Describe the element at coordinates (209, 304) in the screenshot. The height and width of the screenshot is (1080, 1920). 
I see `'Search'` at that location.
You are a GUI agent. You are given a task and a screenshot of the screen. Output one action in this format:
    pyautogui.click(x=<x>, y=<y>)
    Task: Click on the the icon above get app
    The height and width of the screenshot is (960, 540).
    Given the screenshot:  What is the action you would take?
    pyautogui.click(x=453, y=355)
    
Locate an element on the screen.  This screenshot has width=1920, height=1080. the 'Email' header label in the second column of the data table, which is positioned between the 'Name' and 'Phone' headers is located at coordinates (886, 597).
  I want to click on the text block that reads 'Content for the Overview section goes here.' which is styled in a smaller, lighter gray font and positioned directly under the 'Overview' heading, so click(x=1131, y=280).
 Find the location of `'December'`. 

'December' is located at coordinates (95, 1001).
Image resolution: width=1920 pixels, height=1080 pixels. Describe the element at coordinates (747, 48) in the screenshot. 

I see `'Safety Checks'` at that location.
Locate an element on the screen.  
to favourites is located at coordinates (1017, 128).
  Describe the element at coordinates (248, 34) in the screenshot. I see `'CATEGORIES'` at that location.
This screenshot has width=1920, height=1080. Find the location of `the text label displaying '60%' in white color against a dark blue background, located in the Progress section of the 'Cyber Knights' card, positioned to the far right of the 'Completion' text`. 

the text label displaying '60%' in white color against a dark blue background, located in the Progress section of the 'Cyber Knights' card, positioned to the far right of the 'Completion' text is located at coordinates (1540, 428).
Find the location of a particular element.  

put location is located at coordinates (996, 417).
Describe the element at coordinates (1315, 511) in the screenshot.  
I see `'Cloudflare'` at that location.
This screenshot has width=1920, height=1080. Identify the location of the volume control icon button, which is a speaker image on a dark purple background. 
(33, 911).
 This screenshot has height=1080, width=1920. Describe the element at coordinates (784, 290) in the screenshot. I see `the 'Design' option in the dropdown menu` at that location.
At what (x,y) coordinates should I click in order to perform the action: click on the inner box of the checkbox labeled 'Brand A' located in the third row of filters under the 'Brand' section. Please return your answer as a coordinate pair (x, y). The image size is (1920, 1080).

** Task to complete **
Rewrite the whole listing above, replacing "Locate an element on the screen" with "Find an element on the screen" and leaving everything else unchanged.

** Solution to the problem **
Describe the element at coordinates (209, 304) in the screenshot. The height and width of the screenshot is (1080, 1920). 
I see `'Search'` at that location.
You are a GUI agent. You are given a task and a screenshot of the screen. Output one action in this format:
    pyautogui.click(x=<x>, y=<y>)
    Task: Click on the the icon above get app
    The height and width of the screenshot is (960, 540).
    Given the screenshot:  What is the action you would take?
    pyautogui.click(x=453, y=355)
    
Find an element on the screen.  This screenshot has width=1920, height=1080. the 'Email' header label in the second column of the data table, which is positioned between the 'Name' and 'Phone' headers is located at coordinates (886, 597).
  I want to click on the text block that reads 'Content for the Overview section goes here.' which is styled in a smaller, lighter gray font and positioned directly under the 'Overview' heading, so click(x=1131, y=280).
 Find the location of `'December'`. 

'December' is located at coordinates (95, 1001).
Image resolution: width=1920 pixels, height=1080 pixels. Describe the element at coordinates (747, 48) in the screenshot. 

I see `'Safety Checks'` at that location.
Find an element on the screen.  
to favourites is located at coordinates (1017, 128).
  Describe the element at coordinates (248, 34) in the screenshot. I see `'CATEGORIES'` at that location.
This screenshot has width=1920, height=1080. Find the location of `the text label displaying '60%' in white color against a dark blue background, located in the Progress section of the 'Cyber Knights' card, positioned to the far right of the 'Completion' text`. 

the text label displaying '60%' in white color against a dark blue background, located in the Progress section of the 'Cyber Knights' card, positioned to the far right of the 'Completion' text is located at coordinates (1540, 428).
Find the location of a particular element.  

put location is located at coordinates (996, 417).
Describe the element at coordinates (1315, 511) in the screenshot.  
I see `'Cloudflare'` at that location.
This screenshot has width=1920, height=1080. Identify the location of the volume control icon button, which is a speaker image on a dark purple background. 
(33, 911).
 This screenshot has height=1080, width=1920. Describe the element at coordinates (784, 290) in the screenshot. I see `the 'Design' option in the dropdown menu` at that location.
At what (x,y) coordinates should I click in order to perform the action: click on the inner box of the checkbox labeled 'Brand A' located in the third row of filters under the 'Brand' section. Please return your answer as a coordinate pair (x, y). The image size is (1920, 1080).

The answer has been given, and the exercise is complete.